L’Agefi : La gestion des crises bancaires en Suisse et aux Etats-Unis ces dernières semaines remet-elle en cause le cadre de résolution en Europe?

Dominique Laboureix : Comparaison n’est pas raison. Il me semble que la réglementation européenne autour du Mécanisme de résolution unique (SRM/MRU) conserve au contraire toute sa pertinence. Ce dernier a parfaitement rempli ses deux objectifs, maintenir la stabilité financière et ne pas faire appel au contribuable, dans les deux cas que nous avons dû traiter : Banco Popular en 2017 et Sberbank Europe en 2022.

DONNÉES AFFICHÉES >>
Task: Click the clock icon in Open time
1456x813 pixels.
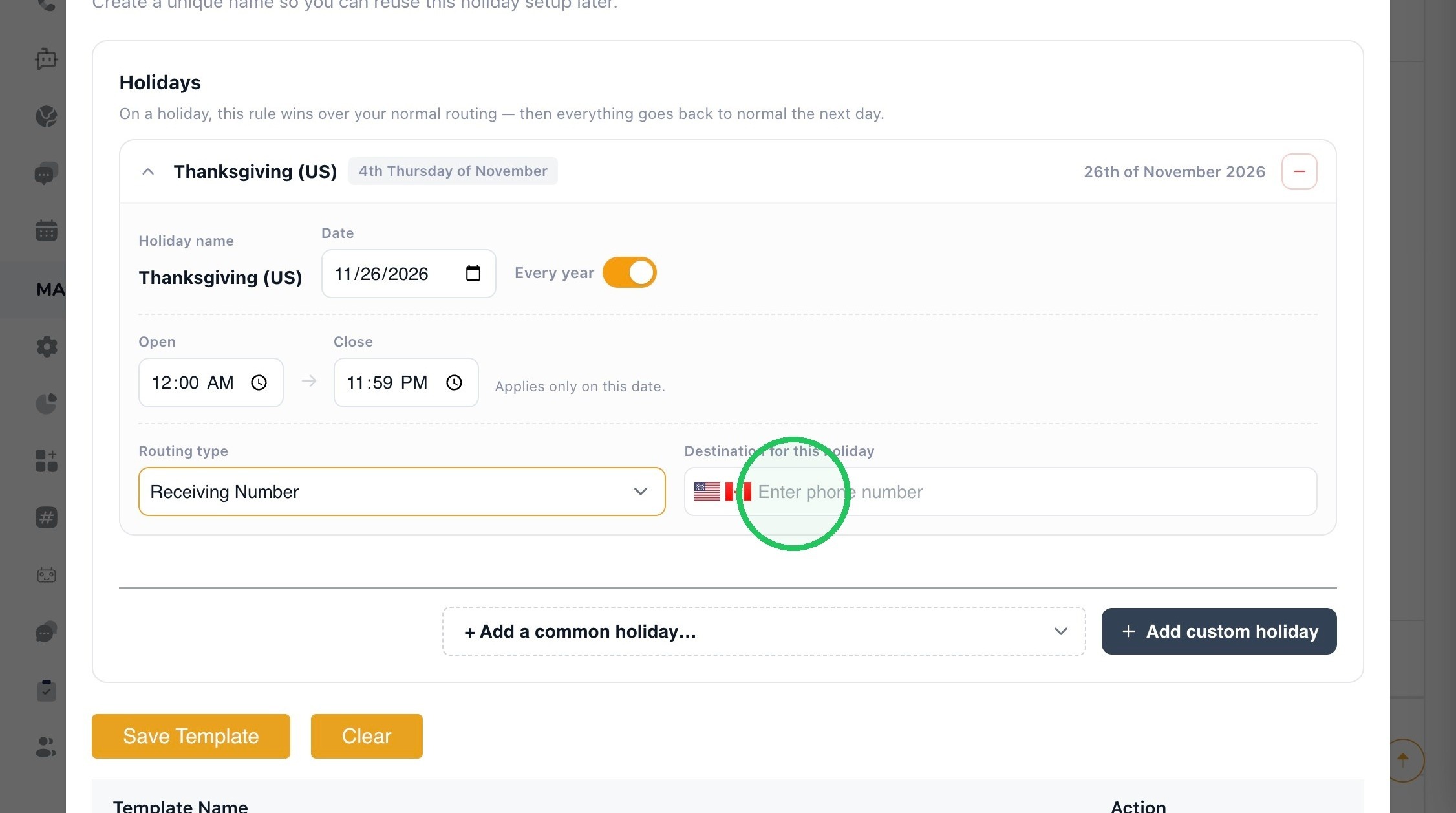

TRAVAIL ÉCRIT >>
A. Pour chacune des affirmations suivantes, indiquez si elle concorde avec l'entretien sur la résolution des crises bancaires, en citant les mots décisifs du texte. (i) Dominique Laboureix estime que la réglementation européenne autour du Mécanisme de résolution unique a perdu sa pertinence. (ii) Le Mécanisme de résolution unique a eu à traiter le cas de Banco Popular en 2017. (iii) Ne pas faire appel au contribuable figure parmi les objectifs du Mécanisme de résolution unique.
B. Réécrivez tout le passage de l'entretien sur la résolution des crises bancaires allant de « Dominique Laboureix : Comparaison » jusqu'à « Europe en 2022. », en remplaçant « contribuable » par « citoyen ».
C. Prolongez l'entretien sur la résolution des crises bancaires au-delà de sa dernière phrase.

CORRIGÉ DES EXERCICES >>
A.
(i) Non : « conserve au contraire toute sa pertinence ».
(ii) Oui : « Banco Popular en 2017 ».
(iii) Oui : « ne pas faire appel au contribuable ».

B.
Dominique Laboureix : Comparaison n’est pas raison. Il me semble que la réglementation européenne autour du Mécanisme de résolution unique (SRM/MRU) conserve au contraire toute sa pertinence. Ce dernier a parfaitement rempli ses deux objectifs, maintenir la stabilité financière et ne pas faire appel au citoyen, dans les deux cas que nous avons dû traiter : Banco Popular en 2017 et Sberbank Europe en 2022.

C.
On peut discuter des récentes décisions dans ces juridictions, mais elles ont été prises dans un contexte très particulier. Dans le cas de Credit Suisse, on ne peut pas parler de résolution puisque le superviseur n’a pas évoqué une situation de «faillite» ni «sur le point de faire faillite» : il a été décidé d’organiser une cession à UBS avec une aide publique. C’est ce soutien public qui a permis aux autorités de se référer à une clause figurant dans les contrats de dettes subordonnées de Credit Suisse correspondant aux «fonds propres de base supplémentaires» (Additional Tier 1, AT1) pour réaliser leur absorption totale.

Dans le cas des banques américaines, la FDIC, en charge à la fois du système de résolution et du fonds de garantie des dépôts, a pu combiner les deux approches au nom de la stabilité financière dans un cadre légal spécifique. Celui-ci prévoit des mesures d’exception en cas de risque systémique étendu – ce que nous n’avons pas de la même manière en Europe.

En privilégiant les actionnaires par rapport aux créanciers obligataires AT1, la Suisse ne met-elle pas cette classe de dette à risque à une plus large échelle ?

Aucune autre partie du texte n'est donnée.